Hi Everyone,
I am using 4 GPUs for training a model, which was earlier being trained on single gpu, for leveraging the data parallelism and speeding up the training process. For my code, I have set the batch size as 8, and was expecting that while training on 4 GPUs the data would evenly distribute among the 4gpus as individual batch size of 2. But I find that all the inputs
are always placed on GPU 0.
Code for Data Parallelism
print ("GPU Count ", torch.cuda.device_count())
models["encoder"] = ResnetEncoder(
num_layers=options.resnet_num_layers, pretrained=True)
models["depth"] = DepthDecoder(
models["encoder"].num_ch_enc, scales=range(args.numScales), use_bn=args.use_bn)

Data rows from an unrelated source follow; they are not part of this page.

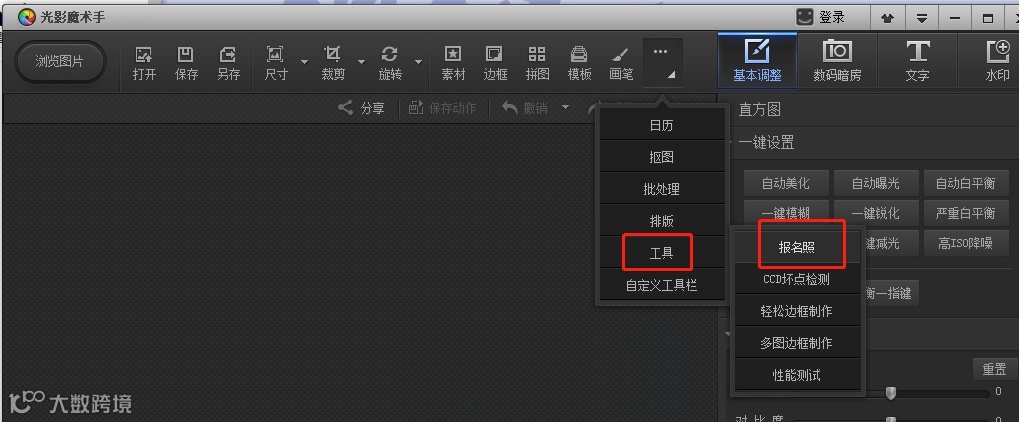Expand the 旋转 rotate dropdown arrow
The height and width of the screenshot is (422, 1019).
[x=419, y=62]
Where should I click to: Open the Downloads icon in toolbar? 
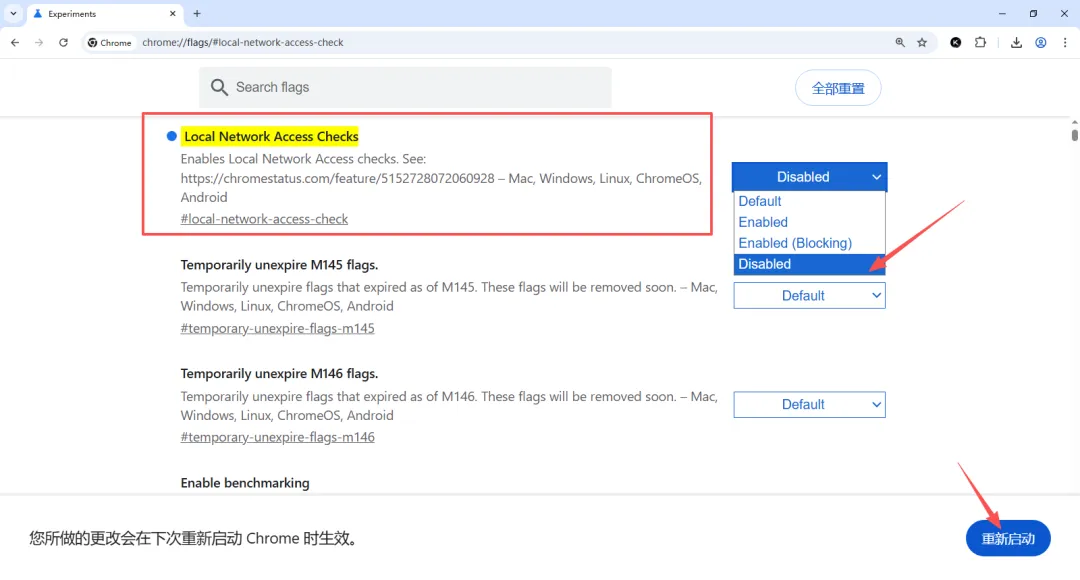[x=1017, y=43]
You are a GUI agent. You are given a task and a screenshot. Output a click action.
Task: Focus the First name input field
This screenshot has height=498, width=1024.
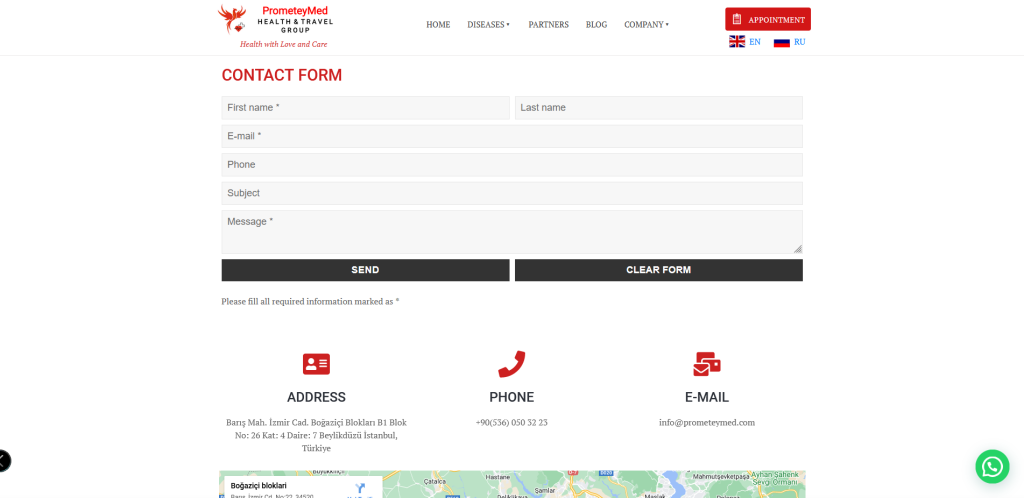pyautogui.click(x=365, y=108)
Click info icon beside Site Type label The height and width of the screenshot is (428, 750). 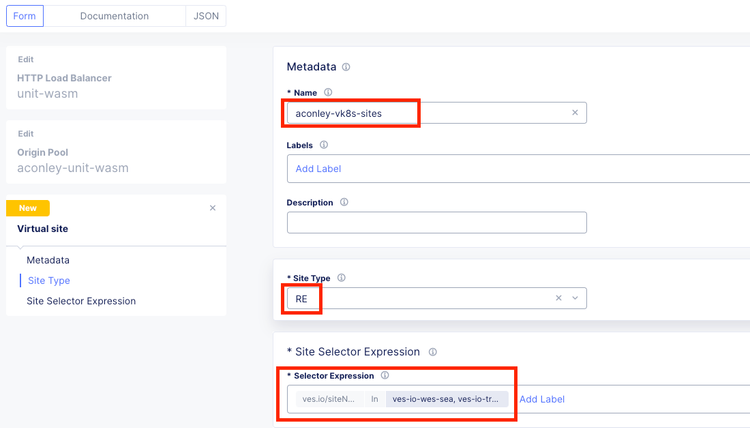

if torch.cuda.device_count() > 1:
models["encoder"] = torch.nn.DataParallel(models["encoder"])
models["decoder"] = torch.nn.DataParallel(models["depth"])
models["encoder"].cuda()
models["depth"].cuda()
Data Loading Phase
for epoch in range(options.numEpochs):
data_iterator = tqdm(dataloader)
optimizer.zero_grad()
for sampleIndex, inputs in enumerate(data_iterator):
for k in inputs:
print (inputs[k].size())
# predict depth maps, now only apply on the first frame
outputs = {}
for seq_index in range(options.numFrames):
# images are supposed to be normalized to [0, 1] in dataloader
inputs['image', seq_index] = inputs['image', seq_index].cuda()

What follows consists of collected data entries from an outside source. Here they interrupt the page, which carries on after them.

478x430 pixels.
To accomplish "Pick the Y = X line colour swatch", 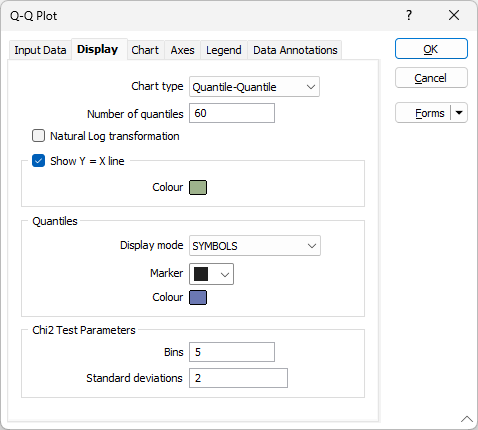I will (x=198, y=187).
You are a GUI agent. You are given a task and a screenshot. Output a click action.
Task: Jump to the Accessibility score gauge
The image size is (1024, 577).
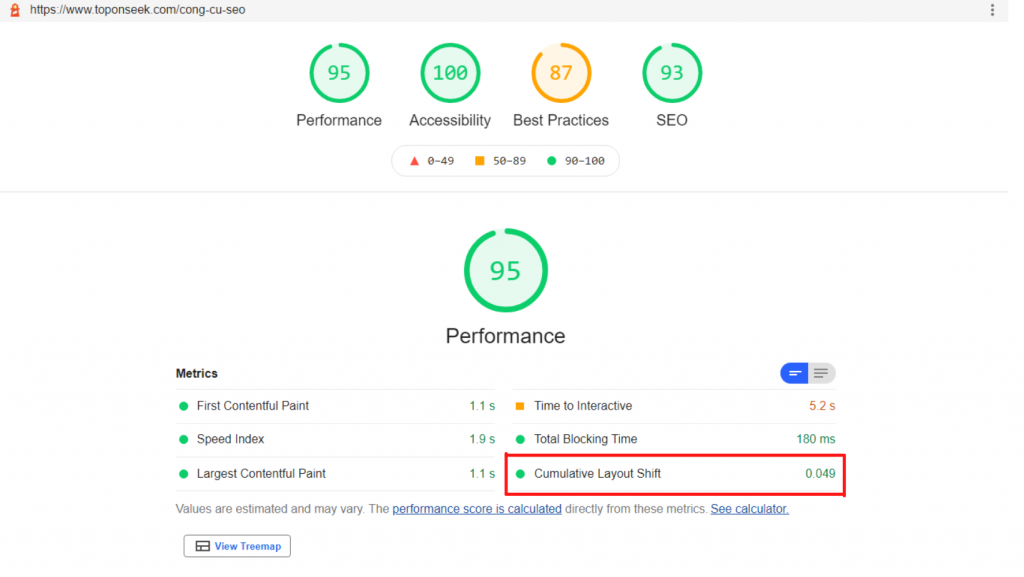click(450, 73)
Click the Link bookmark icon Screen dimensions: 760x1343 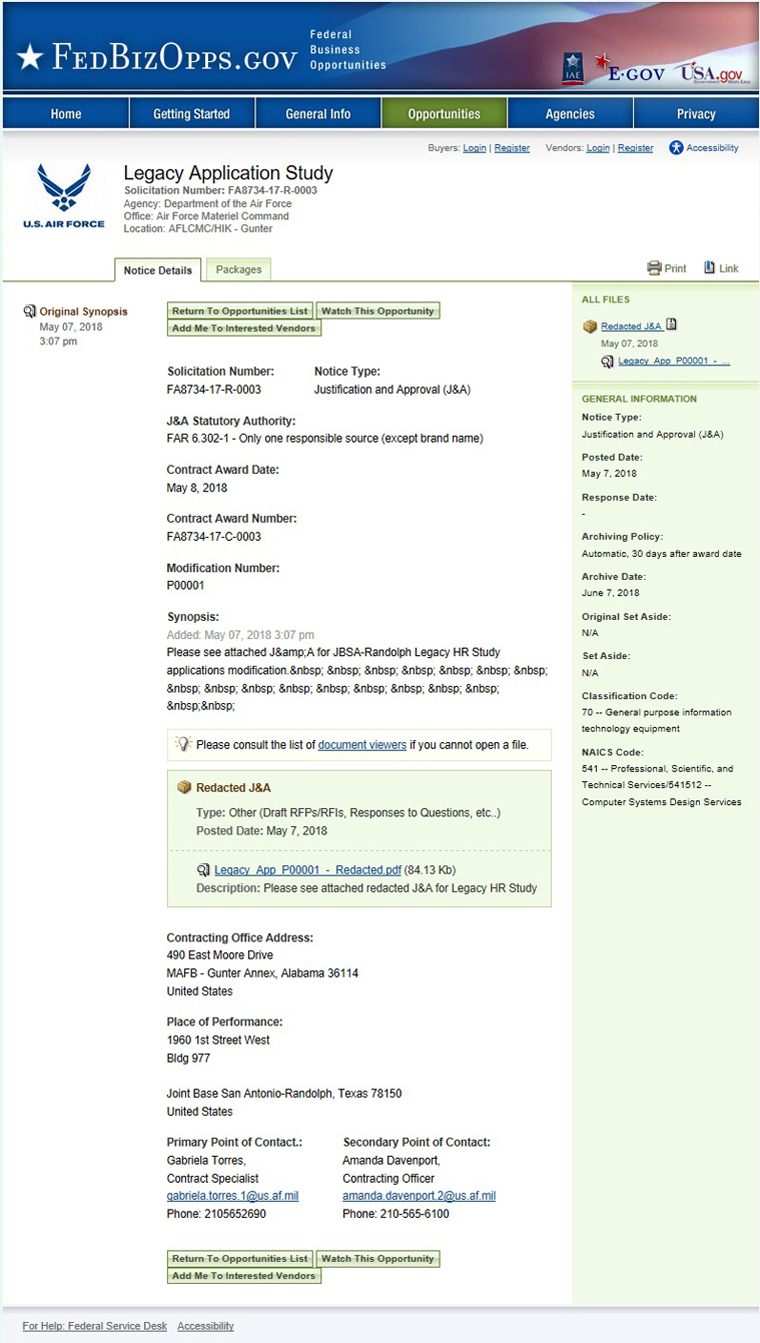(x=709, y=268)
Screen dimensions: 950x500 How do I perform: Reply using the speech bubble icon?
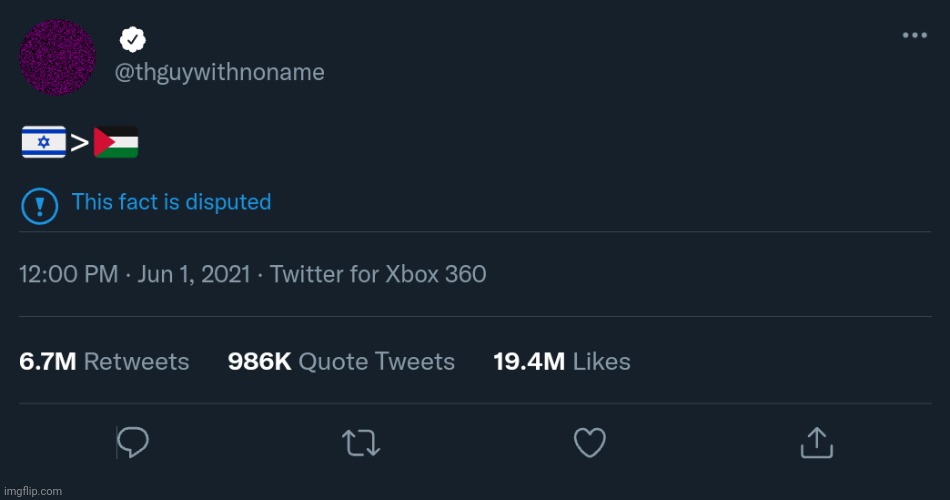coord(134,442)
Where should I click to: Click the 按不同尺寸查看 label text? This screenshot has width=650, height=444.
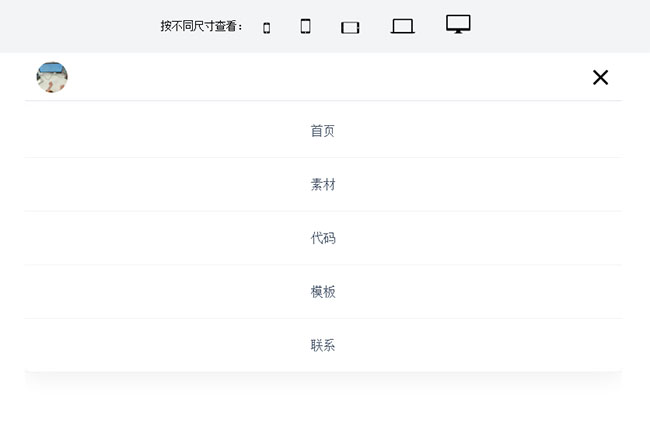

inputs['extrinsic', seq_index].cuda()
print (inputs['image', seq_index].device)
The inputs
is a dictionary which has tensors of following size:
torch.Size([8, 3, 480, 640])
torch.Size([8, 3, 480, 640])
torch.Size([8, 480, 640])
torch.Size([8, 4, 4])
torch.Size([8, 3, 480, 640])
torch.Size([8, 3, 480, 640])
torch.Size([8, 480, 640])
torch.Size([8, 4, 4])
torch.Size([8, 3, 480, 640])
torch.Size([8, 3, 480, 640])
torch.Size([8, 480, 640])
torch.Size([8, 4, 4])
torch.Size([8, 6])
The following print statement print (inputs['image', seq_index].device)
always print Cuda: 0
. I was expecting it should have printed 1, 2 or 3
too but looks like the data is not getting splitted between all the GPUs. Am I missing something here ?